Automobilindustrie : Kartellermittlungen: Razzia bei BMW in München

Wegen der Kartellvorwürfe gegen deutsche Autobauer ist die EU-Kommission Ende vergangener Woche bei BMW zur Razzia angerückt. Am Firmensitz in München sammelten Wettbewerbshüter kürzlich bei einer sogenannten Nachprüfung Informationen und kopierten Daten. Das teilten die Behörden und das Unternehmen mit.

Darum geht es

Die Bayern sowie Daimler und VW samt den Töchtern Audi und Porsche sollen sich jahrelang in geheimen Zirkeln über ihre Autos, Kosten und Zulieferer ausgetauscht haben. Solche Absprachen unter Autobauern sind durchaus üblich - zum Beispiel, um Standards für die Ladung von Elektroautos abzusprechen. Die Frage ist aber, ob in diesem Fall eine Grenze überschritten wurde.
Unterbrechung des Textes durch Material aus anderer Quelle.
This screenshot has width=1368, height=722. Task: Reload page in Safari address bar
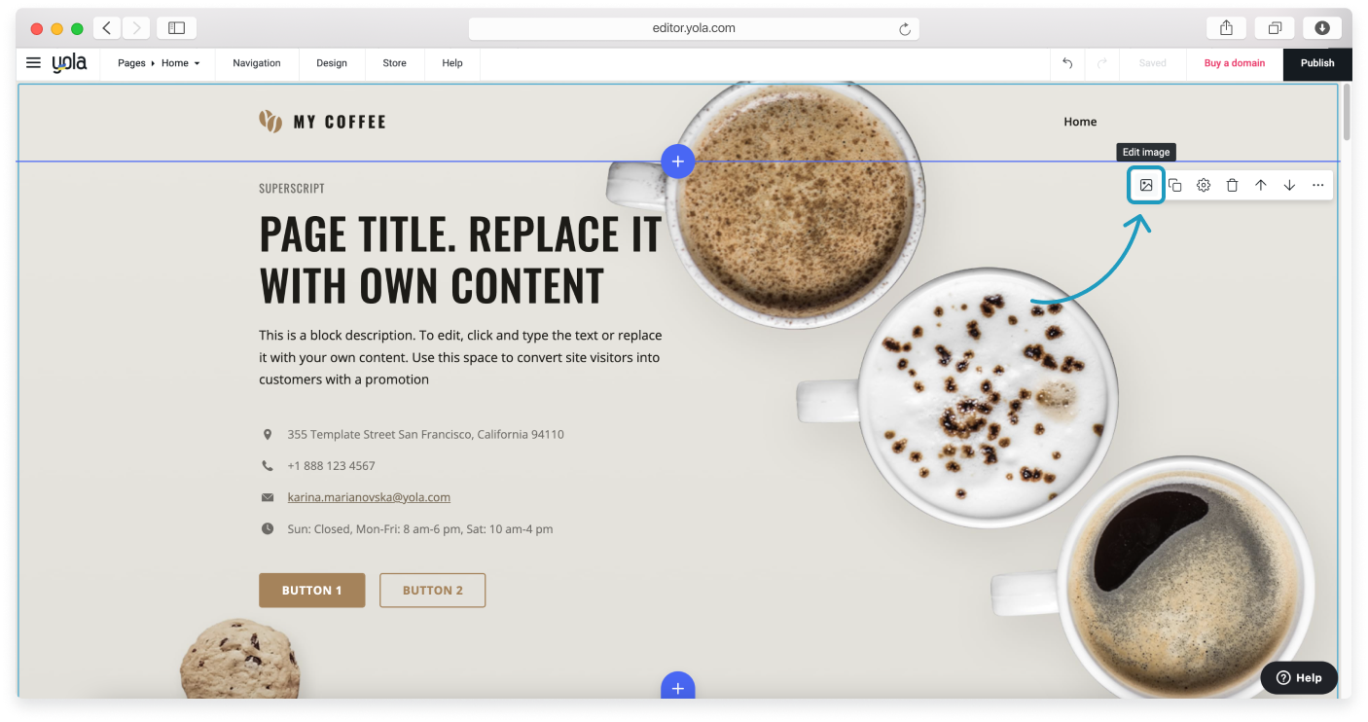pyautogui.click(x=905, y=29)
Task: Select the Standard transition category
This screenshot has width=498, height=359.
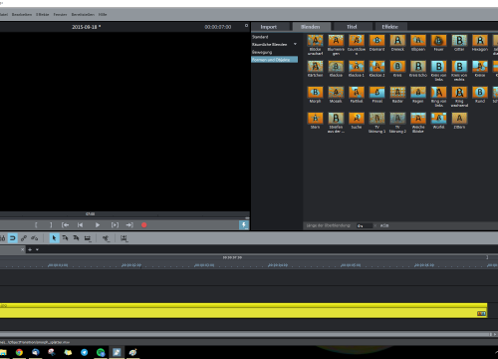Action: [260, 37]
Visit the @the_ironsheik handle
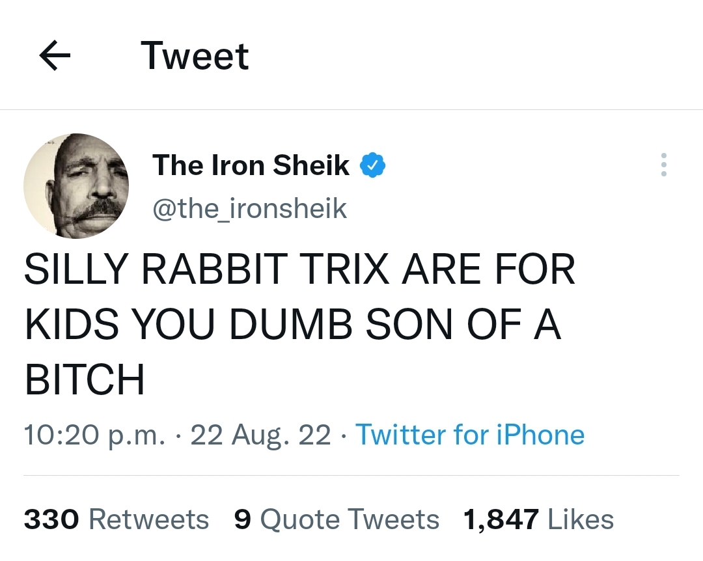The image size is (703, 561). pos(249,208)
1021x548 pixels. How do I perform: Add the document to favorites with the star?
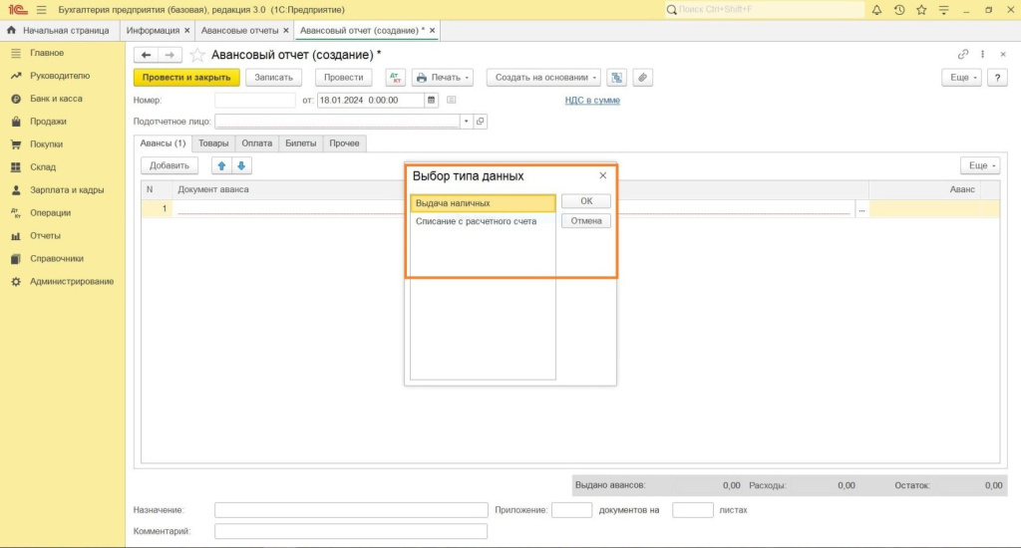[x=196, y=55]
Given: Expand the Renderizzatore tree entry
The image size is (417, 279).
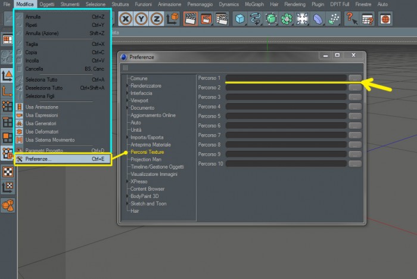Looking at the screenshot, I should [x=127, y=86].
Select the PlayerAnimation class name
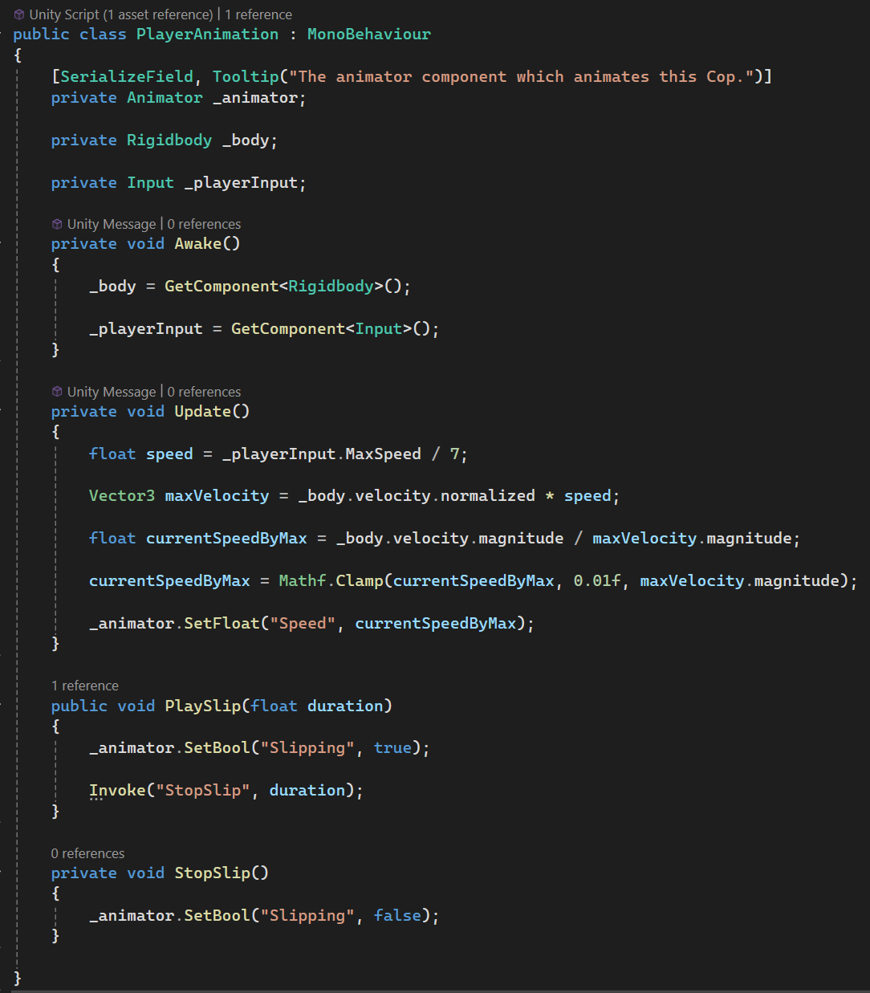This screenshot has width=870, height=993. click(207, 35)

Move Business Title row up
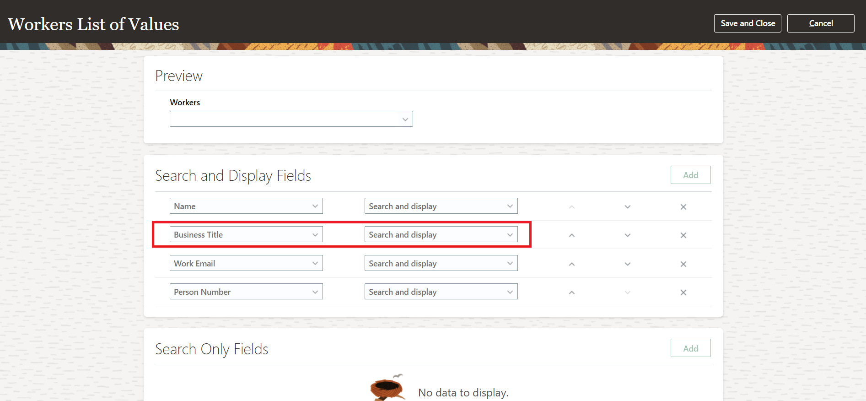point(571,235)
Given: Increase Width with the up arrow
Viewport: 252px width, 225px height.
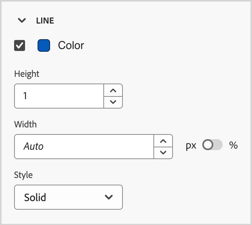Looking at the screenshot, I should (163, 141).
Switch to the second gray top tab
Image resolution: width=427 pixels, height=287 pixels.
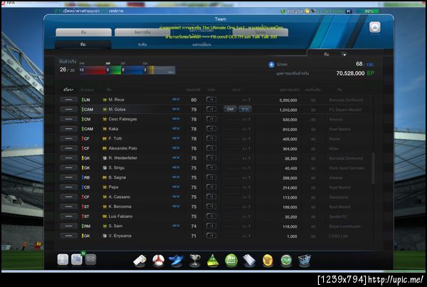(142, 32)
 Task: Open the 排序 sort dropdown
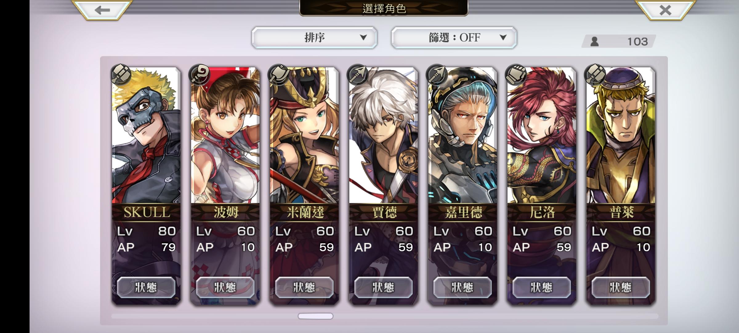point(314,38)
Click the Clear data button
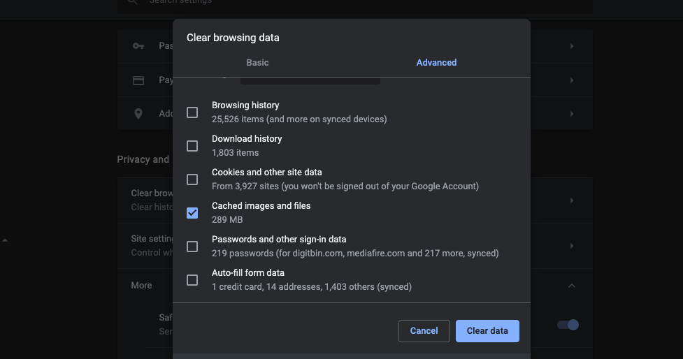683x359 pixels. (487, 331)
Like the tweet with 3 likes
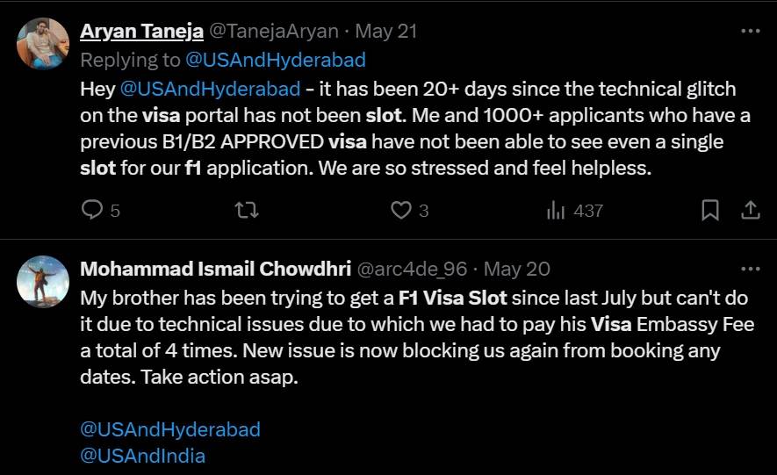 [x=401, y=211]
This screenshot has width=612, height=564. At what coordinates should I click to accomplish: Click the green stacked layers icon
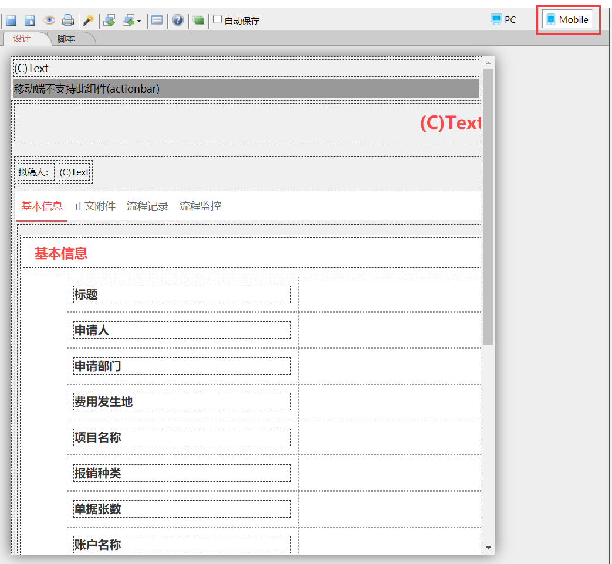199,21
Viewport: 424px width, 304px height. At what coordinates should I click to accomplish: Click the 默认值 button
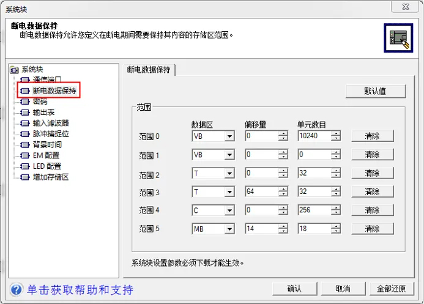coord(375,91)
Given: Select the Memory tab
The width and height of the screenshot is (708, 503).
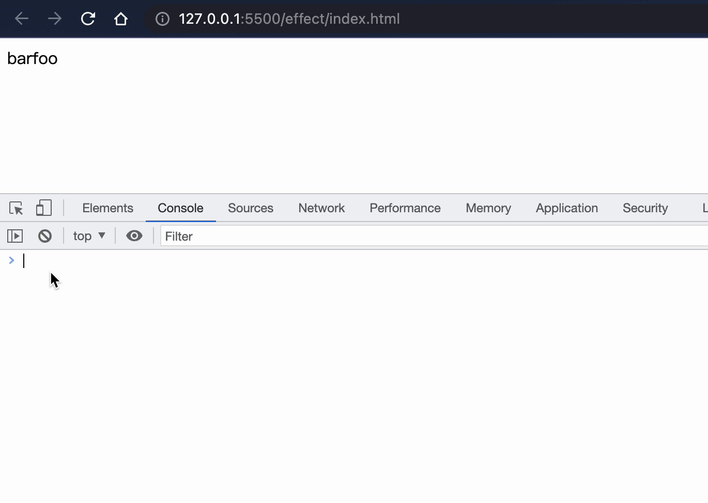Looking at the screenshot, I should click(x=488, y=208).
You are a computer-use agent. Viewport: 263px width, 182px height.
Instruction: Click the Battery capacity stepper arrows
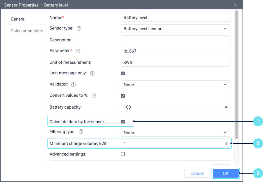click(226, 107)
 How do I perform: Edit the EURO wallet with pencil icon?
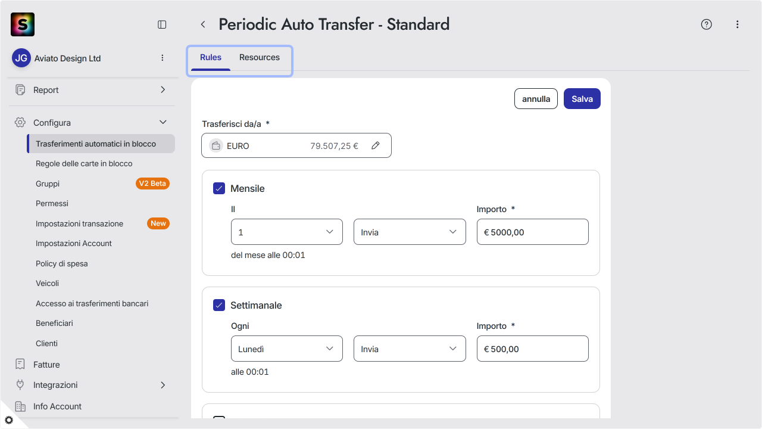(x=376, y=145)
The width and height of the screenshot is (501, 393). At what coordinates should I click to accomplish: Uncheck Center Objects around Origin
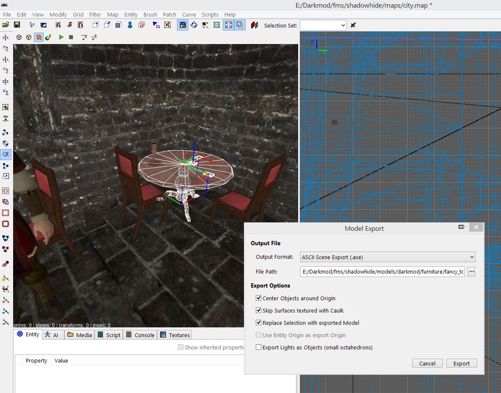(259, 298)
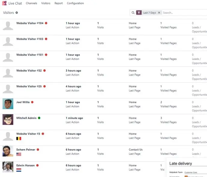Open the Channels menu

(x=32, y=3)
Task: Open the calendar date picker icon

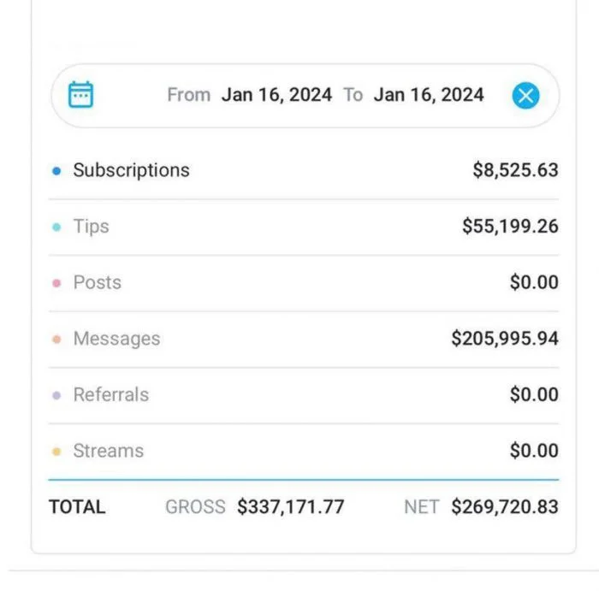Action: [80, 95]
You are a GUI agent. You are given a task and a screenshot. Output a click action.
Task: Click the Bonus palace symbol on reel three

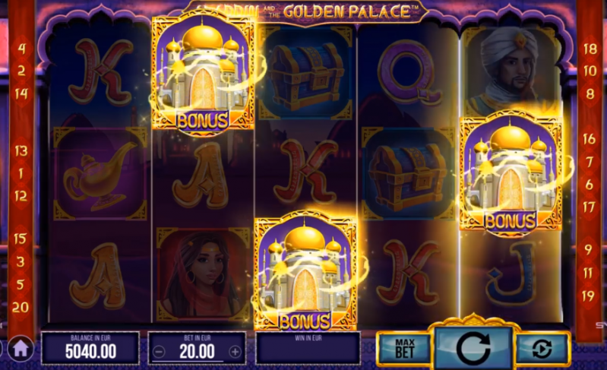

Ob es zuvor bereits andere Durchsuchungen gab, ließ die EU-Kommission offen. Sie wies darauf hin, dass unangekündigte Inspektionen ein erster Schritt in den Ermittlungen seien und nicht bedeuteten, dass sich ein Unternehmen etwas zuschulden habe kommen lassen.

BMW: Kein formelles Verfahren eingeleitet

BMW betonte, dass kein formelles Verfahren gegen den Konzern eingeleitet worden sei. Man unterstütze die Kommission bei ihrer Arbeit. BMW-Rivale Daimler beantragte in diesem Fall Kronzeugenstatus und damit Bußgeldimmunität, wie Finanzchef Bodo Uebber sagte.

Die Kartellvorwürfe waren im Sommer publik geworden. Das Magazin "Der Spiegel" berichtete damals, dass sich die fünf führenden Automarken - neben BMW und Mercedes auch Volkswagen, Audi und Porsche - seit den 90er-Jahren rechtswidrig in geheimen Arbeitskreisen über Fahrzeugtechnik, Kosten, Zulieferer, Märkte und Strategien abgestimmt hätten. Die EU-Kommission habe bereits Unterlagen beschlagnahmt und erste Zeugen befragt.

Ärger bei BMW über den Stuttgarter Rivalen

Der deutsche Autobauer BMW ist verärgert über die Anträge von Daimler und Volkswagen, im Fall des Kartellverdachts gegen die deutsche Autoindustrie als Kronzeugen zur Aufklärung beizutragen. "Wir waren irritiert", sagte BMW-Einkaufsvorstand Markus Duesmann der "Frankfurter Allgemeinen Sonntagszeitung".

"Im Rückblick ist es ein komisches Gefühl, dass wir mit den Wettbewerbern über Zusammenarbeit redeten, während deren Juristen die Zusammenkünfte schon angezeigt hatten bei den Wettbewerbsbehörden", so Duesmann.

Schwere Vorwürfe

Treffen die Vorwürfe zu, könnte es sich um eines der größten Kartelle der deutschen Wirtschaftsgeschichte handeln. Experten zufolge drohen Strafen in Milliardenhöhe - vom Imageschaden für die Branche, die wegen des Dieselskandals unter Druck ist, ganz zu schweigen.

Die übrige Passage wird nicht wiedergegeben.